Senegal


Die Europäer haben die Uhr, die Afrikaner haben die Zeit


Hier können Sie die Schönheit des Senegals erleben, und sich bei unseren Bildern aus dem schönen Land verzaubern lassen.


Bilder aus dem Senegal

Unser Leben in

Senegal

2005 - 2006

Wir waren zwei Jahre im Senegal, genauer gesagt in Diourbel, einer Stadt ca. 150 km von Dakar der Hauptstadt entfernt. Papa hat fast 2 Jahren einen Job als "Entwicklungshelfer" gemacht. Das sagt man heute aber nicht mehr. Auf Neudeutsch heißt das nun "Mitarbeiter in der Entwicklungszusammenarbeit". Hört sich toll an, ist aber das gleiche wie Entwicklungshelfer. Diesen Job übte er als Berater der Pflegedienstleitung im örtlichen Krankenhaus aus. Eine interessante Erfahrung und äusserst lehrreich. Interessant, weil man Land und Leute näher kennenlernt, lehrreich weil es jeden einzelnen persönlich weitergebracht hat.


Der Rest der Familie lebte in einem Haus nicht weit vom Krankenhaus entfernt. Die Kinder gingen hier nicht zur Schule, da es keine internationalen Etablissements am Ort gibt.
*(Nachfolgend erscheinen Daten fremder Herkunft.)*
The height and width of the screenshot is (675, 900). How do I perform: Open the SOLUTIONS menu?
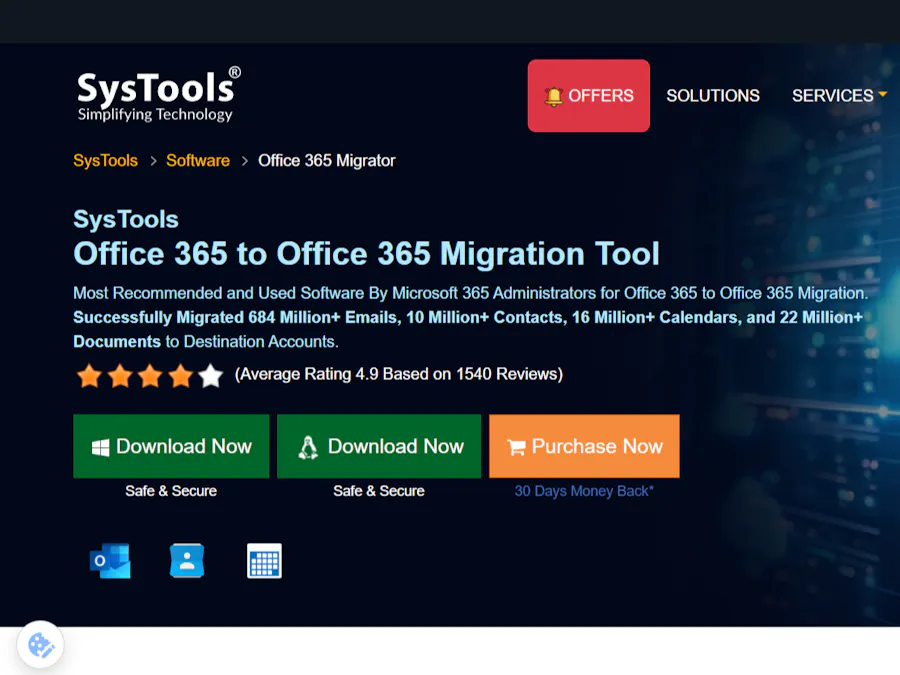point(713,95)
Wir wissen ja was Sie denken, und Sie haben ja Recht. Kinder brauchen Schule. Wir haben ja nicht gesagt , daß unsere Kinder nichts gelernt haben. Sie machten Fernschule, mit einem Stundenplan wie es sich gehört, mit Büchern und Heften, Pausen und Hausaufgaben und sogar Klassenarbeiten. Es war ein Vergnügen zu sehen wie die Kinder gut lernten, denn es gab keine durchgeknallten Einzelkinder in der Klasse, die den ganzen Schulbetrieb aufhalten. Sie hatten einfach nur Ruhe beim Lernen. Dies hat sogar dazu geführt, daß die zwei Grossen seit unserer Rückkehr weiter diese Art von Schule bevorzugen.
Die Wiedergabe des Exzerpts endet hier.